# NPC generator



## aco175 (Feb 28, 2005)

Anyone know where I can get one?

I was hoping to find a 3.5 generator that sets things up in the stat block format that is in the SRD.  What would be better is something that is easy to use and lets me modify some of the things and generated some of the things on it's own.  Basically, I'm writing some modules and need to come up with a bunch of npc's that go with several of the characters.  most of them are not geared towards fighting and just need to have some skills that DM's can use to interact with players.

Cheers.


----------



## Guillaume (Feb 28, 2005)

There is always the classic like Jamis Buck Generator : http://www.aarg.net/~minam/npc2.cgi


----------



## aco175 (Mar 4, 2005)

Thanks for the tip.  Somebody else mentioned a site called www.andargor.com and another program called npc generator 2.


----------



## kingpaul (Mar 4, 2005)

aco175 said:
			
		

> Thanks for the tip.  Somebody else mentioned a site called www.andargor.com and another program called npc generator 2.



LOL. Andargor took Jamis' code for 3.0 and made it compatible with 3.5.


----------



## aco175 (Mar 5, 2005)

Then, to make me look like an idiot I went to the npc generator2 site I referenced and it was indeed Jamis' site.


----------



## rom90125 (Mar 6, 2005)

Vascant has been working on a generator at www.rpgattitude.com


----------



## andargor (Mar 6, 2005)

aco175 said:
			
		

> Then, to make me look like an idiot I went to the npc generator2 site I referenced and it was indeed Jamis' site.




Note that Jamis hasn't updated the online generator with the latest NPC Generator code. It's... flaky sometimes. Use the offline version off my site for better results.

Andargor


----------



## aco175 (Mar 7, 2005)

Thanks, I'll give it a try to see if it is what I need.

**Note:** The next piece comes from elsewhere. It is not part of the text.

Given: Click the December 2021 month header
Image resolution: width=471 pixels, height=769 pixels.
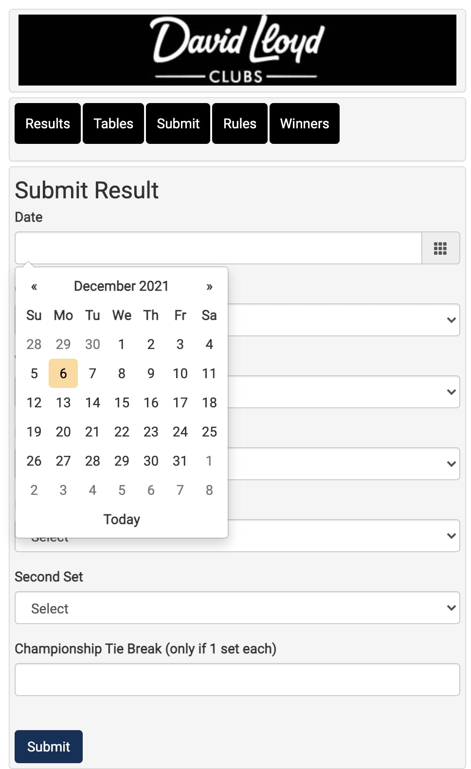Looking at the screenshot, I should pyautogui.click(x=122, y=286).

I also took a look at rpgattitude's site.  That kind of generator seems like it is what I'm looking for.  It seems like it is still in development, but any guesses at when it will be finished.


----------



## Vascant (Mar 24, 2005)

I have no clue when I will be to the point when I will be releasing it, at the moment I just release periodic stat blocks to my beta testers and they help a great deal with working out the kinks inside stat blocks.  This I feel will lead to be a better application in the end.   I am currently dealing with a back injury so coding is a bit slower then normal but I have just recently posted an example of the newly finished Monster Race Script Engine and the Barbarian class.  Currently I am working out the scripts for classes and any needed functionality required for the scripting engines.


----------



## aco175 (Mar 25, 2005)

Sorry about your back.  I would offer to help out with the generator, but other than the words of monster and barbarian, I have no clue what that means.  Hope you feel better soon.


----------



## silvermane (Mar 25, 2005)

Well, Vascant started his work by doing stat blocks for human fighters and now moved on to other classes, starting with barbarian, and monstrous races (like giants).

silvermane


----------



## Vascant (Mar 26, 2005)

Actually in the initial version there were many other classes but I decided to change the foundation of the NPC Gen so that almost everything in the system was script based and could be changed easily.  Currently in the new scripted systems it can handle the following:

1.  All SRD Races.
2.  All SRD Spells, Skills, Feats, Weapons and Armor
3.  Fighter and now Barbarian (Rogue is next and then will start moving to the rest)
4.  Monster Races (Hill Giant for now but able to handle many more)
5.  Templates (I have done Half Dragon, Half Fiend, Half Drow, Vampire)
6.  Almost all SRD magic items that can be worn have been added.

7.  Prestige Classes are coming.

If you wish to find out more, I have posted a lot of information on my website www.rpgattitude.com.  If you have any questions feel free to ask.


----------